= Semi-variable cost =

In business and accounting, a semi-variable cost (also referred to as a mixed or semi-fixed cost) is an expense which contains both a fixed cost component and a variable cost component. It is often used to project financial performance at different scales of production. It is related to the scale of production within a business where there is a fixed cost which remains constant across all scales of production while the variable cost increases proportionally to production levels.

Using a factory as an example, fixed costs can include the leasing of the factory building and insurance, while the variable costs include overtime pay and the purchase price of the raw materials.

==Calculating semi-variable costs==

=== Linear costs ===
In the simplest case, where cost is linear in output, the equation for the total semi-variable cost is as follows:

$Y = a + bX$

where $Y$ is the total cost, $a$ is the fixed cost, $b$ is the variable cost per unit, and $X$ is the number of units (i.e. the output produced).

==== Example with linear costs ====
A factory costs £5000 per week to produce goods at a minimum level and due to high demand it has to produce for an extra 20 hours in the week. Including the wages, utility bills, raw materials etc. the extra cost per hour (the variable cost) is £300. In this example, the weekly fixed cost ($a$) is £5000, the variable cost ($b$) is £300 per hour, and the output ($X$) is 20 hours. To find the total cost $Y$, we calculate:

$Y = a + bX = 5,000+300*20=11,000$

The total cost would be £11,000 to run the factory for this particular week.

=== The high-low method ===
If the variable part of the cost is not linear, calculating an estimate can be more difficult. The high-low method is a relatively common method used by managers and accountants alike to estimate the variable costs as if they were linear. By identifying the time periods when production is at its highest and its lowest, and inputting the figures into the high-low equation, we can separate out the variable and fixed costs.

To find the variable cost $b$ per unit:

$b=(Y_1-Y_2)/(X_1-X_2)$
where $Y_1$ is the total variable cost at the high end of activity, $Y_2$ is the cost at the low end of activity, $X_1$ is the number of units at the high end, and $X_2$ is the number of units at the low end.

==== Example with the high-low method ====
A factory's costs are £10,600 during the busiest week, and £8,500 during the quietest week. The fixed cost is known to be £5,000, so the variable cost during the busy week ($Y_1$) is £5,600, and during the quiet week ($Y_2$) is £3,500. The factory was running for 70 hours during the busiest week ($X_1$) and 40 hours during the quietest week ($X_2$). To estimate the variable cost per hour, we calculate:
$b=(5,600-3,500)/(70-40) = 2,100/30 = 70$
So the estimated variable cost is £70 per hour. This estimate can now be used with the linear formula from before; if the factory is going to run for 60 hours in the coming week, the total cost $Y$ can be calculated:$$Y=a+bX=5,000+70*60=9,200$$
So the predicted total cost for the week would be £9,200.

====Advantages and disadvantages====
A major advantage of the high-low method is that it is relatively simple to calculate.
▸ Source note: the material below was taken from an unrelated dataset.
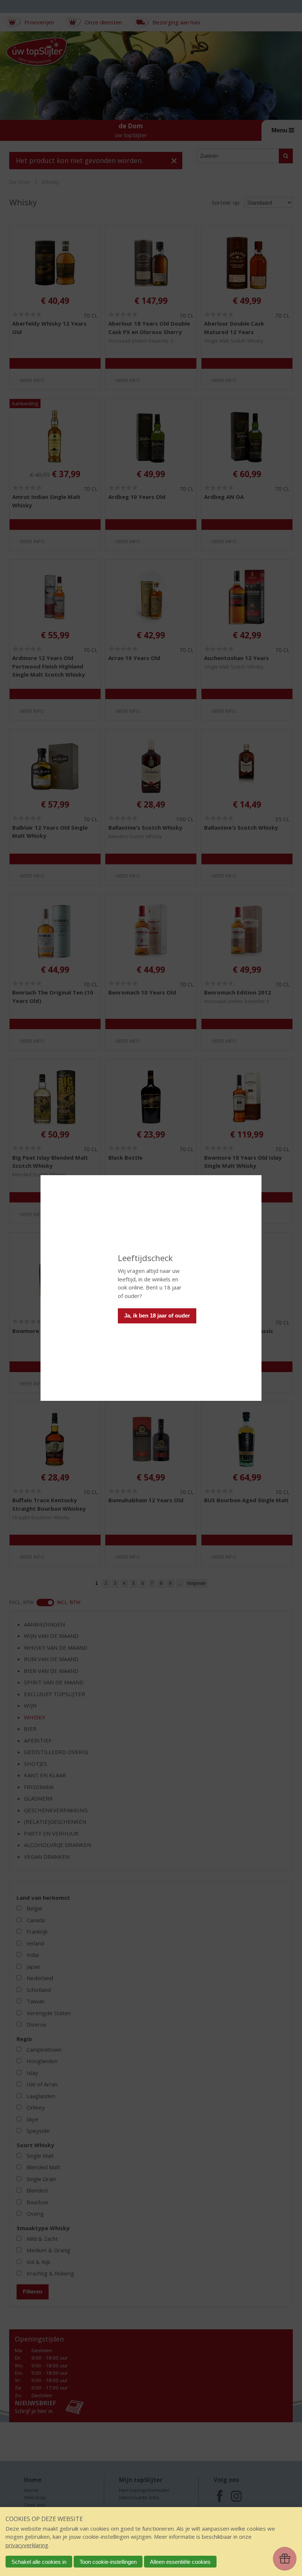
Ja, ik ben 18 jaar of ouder (157, 1315)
This enables an estimate for the fixed costs and variable costs to be found in a short time, with only basic mathematics and no expensive programs to run the calculations, allowing for the firm to invest its finite resources elsewhere. This is particularly useful for smaller businesses who cannot afford more qualified accountants.

As this particular method only uses the highest and lowest figures it means that individuals in companies can simply research the data in the company database to find out the total costs and scale of production. This would allow the business to calculate the component parts of its semi-variable costs quite easily, leading to a better understanding of how the company performs and its expenses.

However, the high-low method can only produce an estimate. As it only uses two sets of data, the highest and lowest, it can be largely unreliable as often firms can have high variances in production levels and this method would not be able to capture the average activity levels. There are more accurate methods such as the least-squares regression, although this is much more complex to use.

Another major drawback of the high-low method is that only one variable is taken into account. For example, if the variable cost is measured by time (e.g. per hour), but the firm wants to produce at a higher level than it ever has before, expansions costs (such are buying more equipment, hiring more people, etc.) will not be taken into account. The disadvantage of calculating semi-variable costs through this particular method is that it would underestimate the cost as it does not separate the fixed and variable costs, leading to the increase in expenditure being neglected and resulting in incorrect forecasts. This could lead to the firm's bottom line eroding as the individual would estimate lower costs than what it would occur and profits would be lower than expected.